▶ **Data**:
★ ★ ★ ★ ★ ★ ★

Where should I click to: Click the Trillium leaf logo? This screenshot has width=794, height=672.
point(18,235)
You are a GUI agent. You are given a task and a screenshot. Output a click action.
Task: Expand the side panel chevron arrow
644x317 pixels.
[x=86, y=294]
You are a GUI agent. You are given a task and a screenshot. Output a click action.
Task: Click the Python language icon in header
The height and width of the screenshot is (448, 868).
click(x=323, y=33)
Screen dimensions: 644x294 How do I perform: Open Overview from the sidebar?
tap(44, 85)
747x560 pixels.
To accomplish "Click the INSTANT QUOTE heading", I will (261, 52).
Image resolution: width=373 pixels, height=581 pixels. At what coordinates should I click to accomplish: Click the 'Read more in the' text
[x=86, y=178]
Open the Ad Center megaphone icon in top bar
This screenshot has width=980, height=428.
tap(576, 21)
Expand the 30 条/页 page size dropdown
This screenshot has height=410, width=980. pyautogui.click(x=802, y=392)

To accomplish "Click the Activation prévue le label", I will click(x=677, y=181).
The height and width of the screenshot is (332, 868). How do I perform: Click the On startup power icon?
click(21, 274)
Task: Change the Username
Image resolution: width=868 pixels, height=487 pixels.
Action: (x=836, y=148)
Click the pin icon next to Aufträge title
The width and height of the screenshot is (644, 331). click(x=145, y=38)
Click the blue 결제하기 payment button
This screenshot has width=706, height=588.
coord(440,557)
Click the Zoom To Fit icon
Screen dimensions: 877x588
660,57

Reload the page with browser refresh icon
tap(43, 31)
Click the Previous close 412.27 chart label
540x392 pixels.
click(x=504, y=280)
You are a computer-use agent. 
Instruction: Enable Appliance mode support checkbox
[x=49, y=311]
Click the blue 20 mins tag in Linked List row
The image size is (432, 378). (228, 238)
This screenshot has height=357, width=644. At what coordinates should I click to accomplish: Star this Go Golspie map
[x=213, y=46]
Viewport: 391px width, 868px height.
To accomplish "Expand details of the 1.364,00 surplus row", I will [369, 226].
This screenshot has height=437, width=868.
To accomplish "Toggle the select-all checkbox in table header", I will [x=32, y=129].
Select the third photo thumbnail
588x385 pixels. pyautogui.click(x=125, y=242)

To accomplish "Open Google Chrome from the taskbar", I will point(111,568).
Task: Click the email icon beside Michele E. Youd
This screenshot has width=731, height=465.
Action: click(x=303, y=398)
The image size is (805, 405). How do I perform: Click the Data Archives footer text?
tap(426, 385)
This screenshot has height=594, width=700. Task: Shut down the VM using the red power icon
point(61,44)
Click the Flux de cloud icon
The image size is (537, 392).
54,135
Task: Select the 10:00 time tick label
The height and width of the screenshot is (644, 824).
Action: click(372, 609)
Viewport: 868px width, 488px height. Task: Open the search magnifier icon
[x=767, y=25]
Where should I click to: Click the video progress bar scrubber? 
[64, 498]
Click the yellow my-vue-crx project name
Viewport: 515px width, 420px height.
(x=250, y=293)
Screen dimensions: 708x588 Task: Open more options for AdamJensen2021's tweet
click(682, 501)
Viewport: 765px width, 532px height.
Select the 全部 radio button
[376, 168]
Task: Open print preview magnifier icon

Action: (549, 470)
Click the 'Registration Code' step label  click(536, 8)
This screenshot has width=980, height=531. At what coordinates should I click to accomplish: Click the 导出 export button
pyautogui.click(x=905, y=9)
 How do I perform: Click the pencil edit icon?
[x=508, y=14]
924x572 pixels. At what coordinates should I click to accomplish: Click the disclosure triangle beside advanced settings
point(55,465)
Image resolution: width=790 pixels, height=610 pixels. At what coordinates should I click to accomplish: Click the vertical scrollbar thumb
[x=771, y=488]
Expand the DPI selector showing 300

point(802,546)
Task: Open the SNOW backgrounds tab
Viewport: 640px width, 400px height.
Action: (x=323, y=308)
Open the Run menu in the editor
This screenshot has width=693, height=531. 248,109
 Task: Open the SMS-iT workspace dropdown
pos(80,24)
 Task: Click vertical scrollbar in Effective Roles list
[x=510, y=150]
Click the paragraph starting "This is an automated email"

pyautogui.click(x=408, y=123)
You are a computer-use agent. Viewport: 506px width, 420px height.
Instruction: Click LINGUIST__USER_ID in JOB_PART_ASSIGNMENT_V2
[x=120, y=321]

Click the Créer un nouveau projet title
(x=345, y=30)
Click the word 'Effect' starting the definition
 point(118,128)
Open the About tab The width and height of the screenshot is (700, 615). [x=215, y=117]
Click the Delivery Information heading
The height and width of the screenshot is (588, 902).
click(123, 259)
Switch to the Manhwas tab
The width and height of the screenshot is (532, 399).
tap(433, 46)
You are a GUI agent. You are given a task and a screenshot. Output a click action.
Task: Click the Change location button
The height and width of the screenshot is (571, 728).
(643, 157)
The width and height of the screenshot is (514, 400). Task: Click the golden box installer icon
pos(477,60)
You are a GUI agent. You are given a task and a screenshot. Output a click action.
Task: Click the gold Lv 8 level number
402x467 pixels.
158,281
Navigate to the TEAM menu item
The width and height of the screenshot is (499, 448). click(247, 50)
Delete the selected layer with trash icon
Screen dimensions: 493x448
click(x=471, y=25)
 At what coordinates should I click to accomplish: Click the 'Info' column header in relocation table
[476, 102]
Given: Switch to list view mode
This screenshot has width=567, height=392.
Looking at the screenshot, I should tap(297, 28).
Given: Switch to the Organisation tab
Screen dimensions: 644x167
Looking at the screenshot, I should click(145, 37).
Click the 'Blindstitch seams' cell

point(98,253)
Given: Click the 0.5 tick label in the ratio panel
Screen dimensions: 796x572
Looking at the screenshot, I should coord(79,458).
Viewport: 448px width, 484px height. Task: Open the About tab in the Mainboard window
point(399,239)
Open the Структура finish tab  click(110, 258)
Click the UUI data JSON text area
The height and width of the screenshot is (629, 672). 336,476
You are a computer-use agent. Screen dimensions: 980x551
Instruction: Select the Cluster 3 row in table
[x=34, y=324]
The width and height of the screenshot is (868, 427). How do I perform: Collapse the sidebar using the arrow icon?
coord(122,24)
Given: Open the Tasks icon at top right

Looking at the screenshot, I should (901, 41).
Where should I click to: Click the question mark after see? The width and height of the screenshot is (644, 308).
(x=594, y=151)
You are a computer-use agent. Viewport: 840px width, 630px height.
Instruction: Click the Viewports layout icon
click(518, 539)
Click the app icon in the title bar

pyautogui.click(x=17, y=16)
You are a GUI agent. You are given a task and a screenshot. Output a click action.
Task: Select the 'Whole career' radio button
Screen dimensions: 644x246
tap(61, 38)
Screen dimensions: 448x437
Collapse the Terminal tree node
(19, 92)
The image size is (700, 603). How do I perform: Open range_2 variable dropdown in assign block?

★ ★ ★ ★ ★ ★ ★

▶ **Aim of the task**:
The full set of records above must be retyped exactly.

▶ **Worked solution**:
Where should I click to: Click the Trillium leaf logo? This screenshot has width=794, height=672.
point(18,235)
You are a GUI agent. You are given a task and a screenshot. Output a click action.
Task: Expand the side panel chevron arrow
644x317 pixels.
[x=86, y=294]
You are a GUI agent. You are given a task and a screenshot. Output a click action.
Task: Click the Python language icon in header
The height and width of the screenshot is (448, 868).
click(x=323, y=33)
Screen dimensions: 644x294 How do I perform: Open Overview from the sidebar?
tap(44, 85)
747x560 pixels.
To accomplish "Click the INSTANT QUOTE heading", I will (261, 52).
Image resolution: width=373 pixels, height=581 pixels. At what coordinates should I click to accomplish: Click the 'Read more in the' text
[x=86, y=178]
Open the Ad Center megaphone icon in top bar
This screenshot has width=980, height=428.
tap(576, 21)
Expand the 30 条/页 page size dropdown
This screenshot has height=410, width=980. pyautogui.click(x=802, y=392)

To accomplish "Click the Activation prévue le label", I will click(x=677, y=181).
The height and width of the screenshot is (332, 868). How do I perform: Click the On startup power icon?
click(21, 274)
Task: Change the Username
Image resolution: width=868 pixels, height=487 pixels.
Action: (x=836, y=148)
Click the pin icon next to Aufträge title
The width and height of the screenshot is (644, 331). click(x=145, y=38)
Click the blue 결제하기 payment button
This screenshot has width=706, height=588.
coord(440,557)
Click the Zoom To Fit icon
Screen dimensions: 877x588
660,57

Reload the page with browser refresh icon
tap(43, 31)
Click the Previous close 412.27 chart label
540x392 pixels.
click(x=504, y=280)
You are a computer-use agent. 
Instruction: Enable Appliance mode support checkbox
[x=49, y=311]
Click the blue 20 mins tag in Linked List row
The image size is (432, 378). (228, 238)
This screenshot has height=357, width=644. At what coordinates should I click to accomplish: Star this Go Golspie map
[x=213, y=46]
Viewport: 391px width, 868px height.
To accomplish "Expand details of the 1.364,00 surplus row", I will [369, 226].
This screenshot has height=437, width=868.
To accomplish "Toggle the select-all checkbox in table header", I will [x=32, y=129].
Select the third photo thumbnail
588x385 pixels. pyautogui.click(x=125, y=242)

To accomplish "Open Google Chrome from the taskbar", I will point(111,568).
Task: Click the email icon beside Michele E. Youd
This screenshot has width=731, height=465.
Action: click(x=303, y=398)
The image size is (805, 405). How do I perform: Click the Data Archives footer text?
tap(426, 385)
This screenshot has height=594, width=700. Task: Shut down the VM using the red power icon
point(61,44)
Click the Flux de cloud icon
The image size is (537, 392).
54,135
Task: Select the 10:00 time tick label
The height and width of the screenshot is (644, 824).
Action: click(372, 609)
Viewport: 868px width, 488px height. Task: Open the search magnifier icon
[x=767, y=25]
Where should I click to: Click the video progress bar scrubber? 
[64, 498]
Click the yellow my-vue-crx project name
Viewport: 515px width, 420px height.
(x=250, y=293)
Screen dimensions: 708x588 Task: Open more options for AdamJensen2021's tweet
click(682, 501)
Viewport: 765px width, 532px height.
Select the 全部 radio button
[376, 168]
Task: Open print preview magnifier icon

Action: (549, 470)
Click the 'Registration Code' step label  click(536, 8)
This screenshot has width=980, height=531. At what coordinates should I click to accomplish: Click the 导出 export button
pyautogui.click(x=905, y=9)
 How do I perform: Click the pencil edit icon?
[x=508, y=14]
924x572 pixels. At what coordinates should I click to accomplish: Click the disclosure triangle beside advanced settings
point(55,465)
Image resolution: width=790 pixels, height=610 pixels. At what coordinates should I click to accomplish: Click the vertical scrollbar thumb
[x=771, y=488]
Expand the DPI selector showing 300

point(802,546)
Task: Open the SNOW backgrounds tab
Viewport: 640px width, 400px height.
Action: (x=323, y=308)
Open the Run menu in the editor
This screenshot has width=693, height=531. 248,109
 Task: Open the SMS-iT workspace dropdown
pos(80,24)
 Task: Click vertical scrollbar in Effective Roles list
[x=510, y=150]
Click the paragraph starting "This is an automated email"

pyautogui.click(x=408, y=123)
You are a computer-use agent. Viewport: 506px width, 420px height.
Instruction: Click LINGUIST__USER_ID in JOB_PART_ASSIGNMENT_V2
[x=120, y=321]

Click the Créer un nouveau projet title
(x=345, y=30)
Click the word 'Effect' starting the definition
 point(118,128)
Open the About tab The width and height of the screenshot is (700, 615). [x=215, y=117]
Click the Delivery Information heading
The height and width of the screenshot is (588, 902).
click(123, 259)
Switch to the Manhwas tab
The width and height of the screenshot is (532, 399).
tap(433, 46)
You are a GUI agent. You are given a task and a screenshot. Output a click action.
Task: Click the Change location button
The height and width of the screenshot is (571, 728).
(643, 157)
The width and height of the screenshot is (514, 400). Task: Click the golden box installer icon
pos(477,60)
You are a GUI agent. You are given a task and a screenshot. Output a click action.
Task: Click the gold Lv 8 level number
402x467 pixels.
158,281
Navigate to the TEAM menu item
The width and height of the screenshot is (499, 448). click(247, 50)
Delete the selected layer with trash icon
Screen dimensions: 493x448
click(x=471, y=25)
 At what coordinates should I click to accomplish: Click the 'Info' column header in relocation table
[476, 102]
Given: Switch to list view mode
This screenshot has width=567, height=392.
Looking at the screenshot, I should tap(297, 28).
Given: Switch to the Organisation tab
Screen dimensions: 644x167
Looking at the screenshot, I should click(145, 37).
Click the 'Blindstitch seams' cell

point(98,253)
Given: Click the 0.5 tick label in the ratio panel
Screen dimensions: 796x572
Looking at the screenshot, I should coord(79,458).
Viewport: 448px width, 484px height. Task: Open the About tab in the Mainboard window
point(399,239)
Open the Структура finish tab  click(110, 258)
Click the UUI data JSON text area
The height and width of the screenshot is (629, 672). 336,476
You are a computer-use agent. Screen dimensions: 980x551
Instruction: Select the Cluster 3 row in table
[x=34, y=324]
The width and height of the screenshot is (868, 427). How do I perform: Collapse the sidebar using the arrow icon?
coord(122,24)
Given: Open the Tasks icon at top right

Looking at the screenshot, I should (901, 41).
Where should I click to: Click the question mark after see? The width and height of the screenshot is (644, 308).
(x=594, y=151)
You are a computer-use agent. Viewport: 840px width, 630px height.
Instruction: Click the Viewports layout icon
click(518, 539)
Click the app icon in the title bar

pyautogui.click(x=17, y=16)
You are a GUI agent. You are given a task and a screenshot. Output a click action.
Task: Select the 'Whole career' radio button
Screen dimensions: 644x246
tap(61, 38)
Screen dimensions: 448x437
Collapse the Terminal tree node
(19, 92)
The image size is (700, 603). How do I perform: Open range_2 variable dropdown in assign block?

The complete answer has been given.